Where are my packages?
In this lesson we will learn to answer the following questions:
- where are my installed packages located
- what packages and package versions do I have
FYI: where is the standard library located?
We can use inspect.getfile(object)
to get the filename where a module, class or function is defined
import os, inspect
stdlib = os.path.dirname(inspect.getfile(os))
print(stdlib) # c:\users\aviad\appdata\local\programs\python\python37-32\lib
Package locations
pip
installs packages into a site-packages
directory in one of three locations
- global packages - these packages all available for all users on the machine
- per-user packages - these packages are available only to the current user
- venv packages - virtual environment packages available to a particular environment/project
more on venv later
1. global site-packages
We you can use the site
module to figure out programatically where our global packages are being installed
import site, pprint
pprint.pprint(site.getsitepackages())
what packages (global or user) do I have?
!pip list -v
2. per-user site-package
Lets use the site
module again to see where our per-user site-packages folder is
# programmatically with python
site.getusersitepackages()
# from the shell / command-line
!python -m site --user-site
what local packages do I have?
!pip list --user -v
Development of Projects with Different Dependencies
Lets talk about three common issues that arise when using python extensively:
- working with muliple projects, where each has their own depencies
- having reproducible deterministic development / production environments
- updating dependencies to fix security issues
we’re going to show one awesome tool called pipenv that is a solution to all three problems.

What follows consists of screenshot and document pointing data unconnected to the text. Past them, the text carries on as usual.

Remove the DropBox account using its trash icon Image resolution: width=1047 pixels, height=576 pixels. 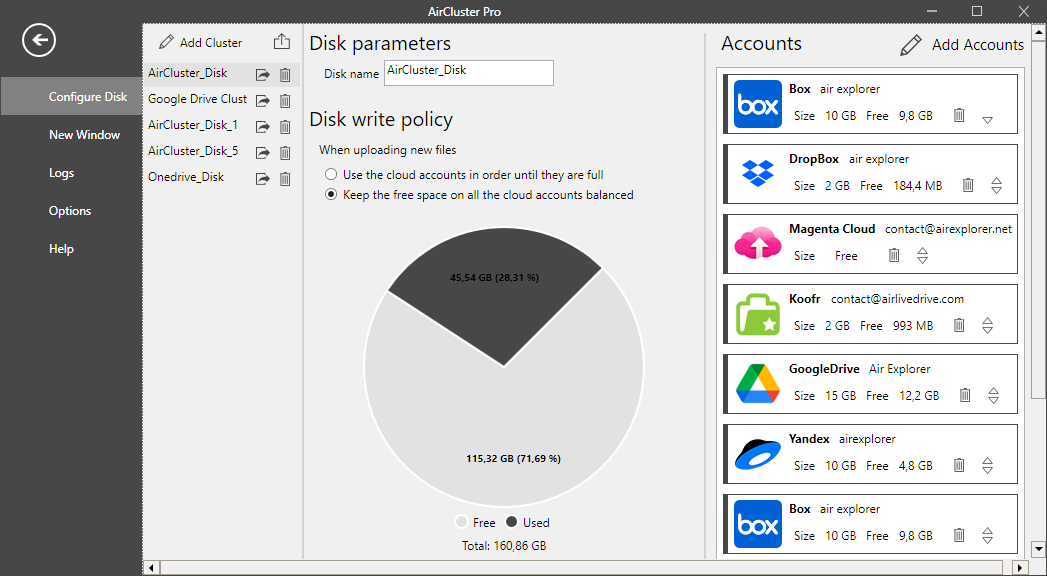pos(968,185)
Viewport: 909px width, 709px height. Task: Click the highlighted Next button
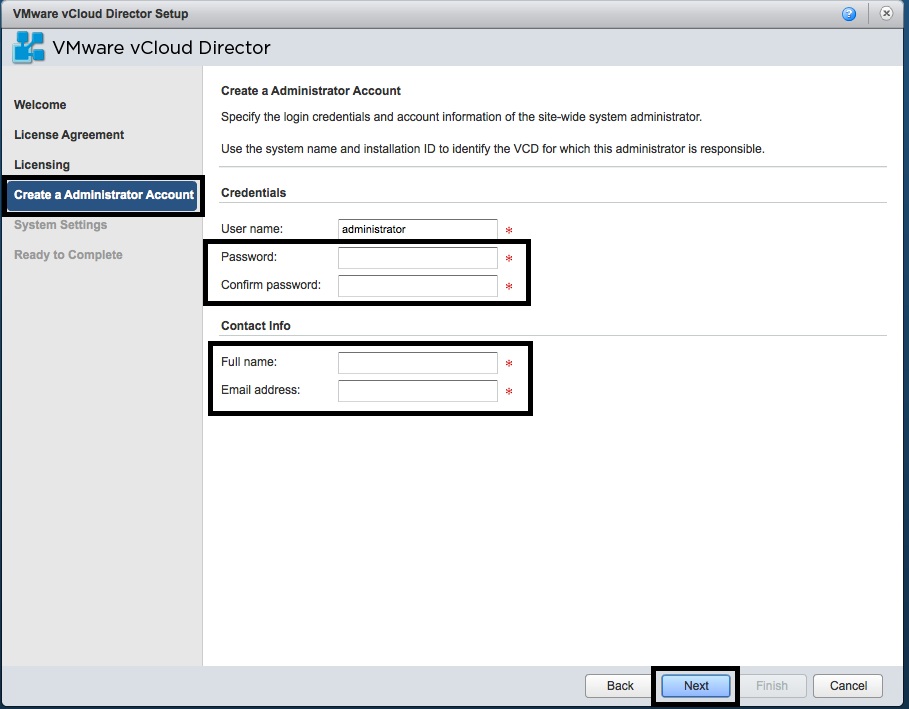[x=695, y=686]
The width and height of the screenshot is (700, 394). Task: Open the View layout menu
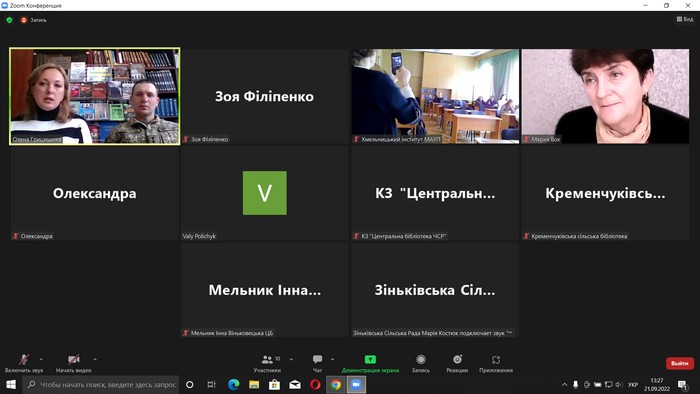point(685,19)
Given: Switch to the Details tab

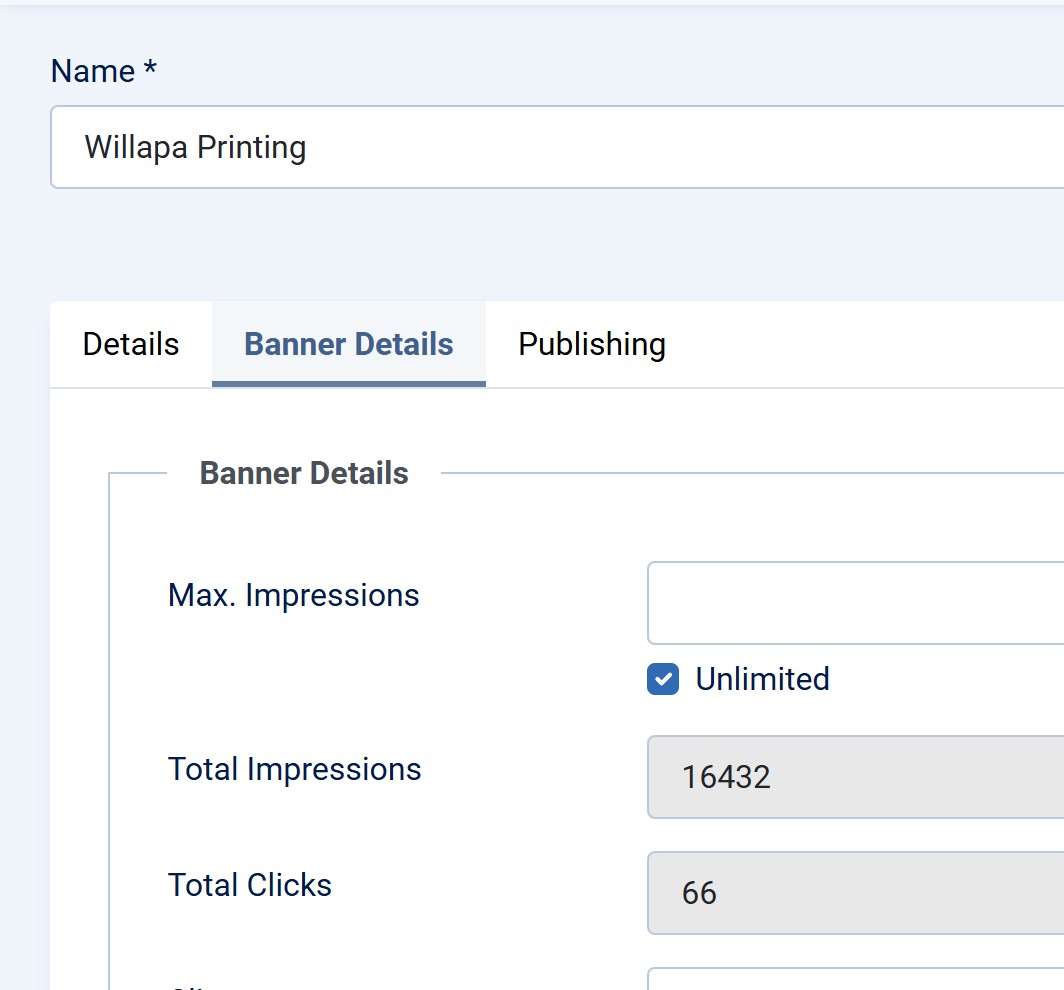Looking at the screenshot, I should tap(131, 344).
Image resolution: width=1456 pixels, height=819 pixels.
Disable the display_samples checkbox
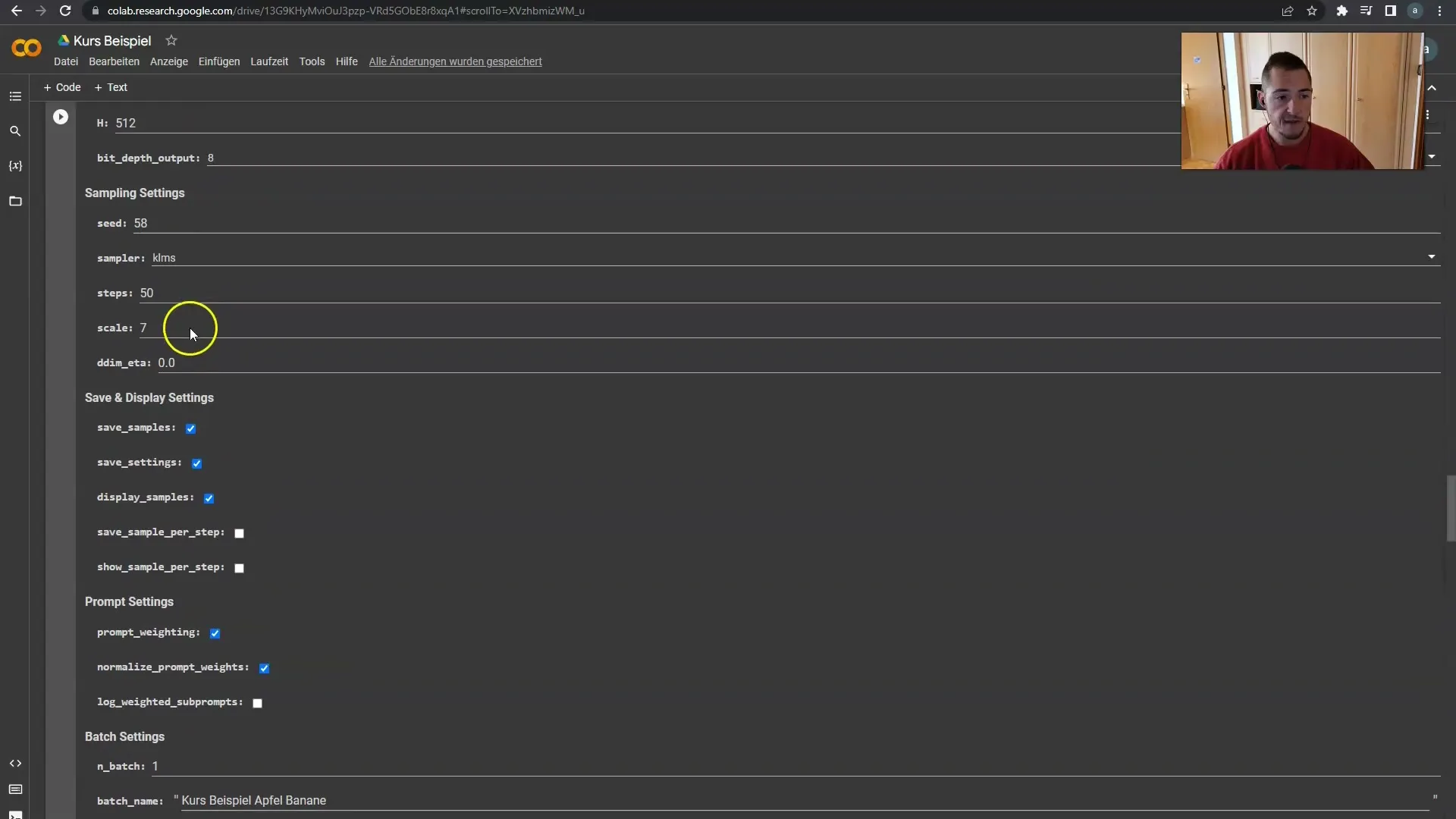pyautogui.click(x=208, y=497)
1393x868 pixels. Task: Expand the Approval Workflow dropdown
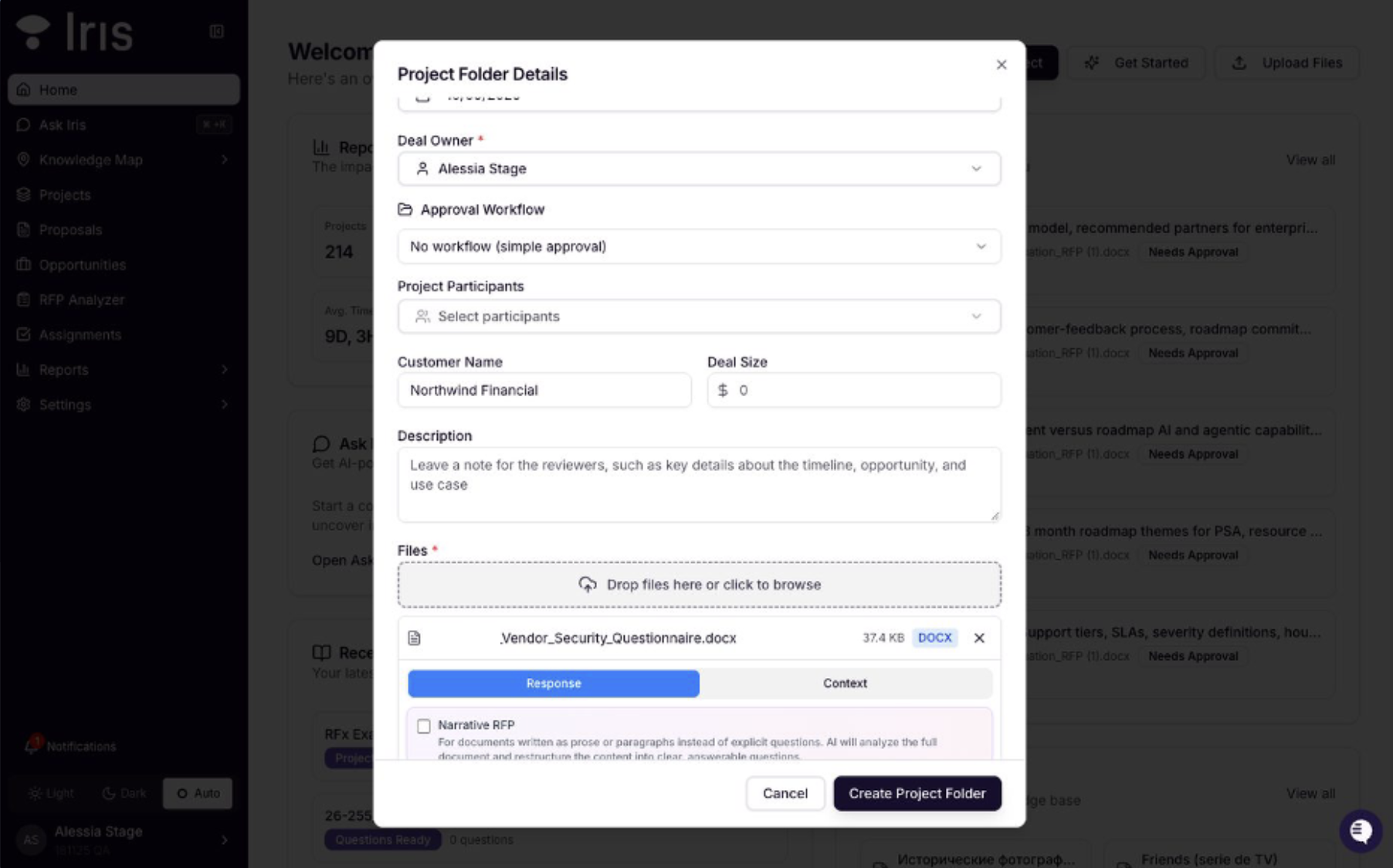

first, lets install pipenv:
!pip install pipenv
1.working with muliple projects, where each has their own dependencies
Lets examine a common issue that arises when you’re working on multiple projects. Imagine that ProjectA needs django==2.1
, but ProjectB needs django==1.9
.
By default, Python tries to store all your third-party packages in the system-wide location. This means that every time you want to switch between ProjectA and ProjectB, you have to make sure the right version of django is installed. This makes switching between projects painful because you have to uninstall and reinstall packages to meet the requirements for each project.
The standard solution is to use a virtual environment that has its own Python executable and third-party package storage. That way, ProjectA and ProjectB are adequately separated. Now you can easily switch between projects since they’re not sharing the same package storage location. PackageA can have whatever version of django it needs in its own environment, and PackageB can have what it needs totally separate.
a common, slightly older way to fix this issue is using virtualenv + virtualenvwrapper.
see this stackoverflow answer for a nice comparison of tools
Pipenv has virtual environment management built in so that you have a single tool for your package management.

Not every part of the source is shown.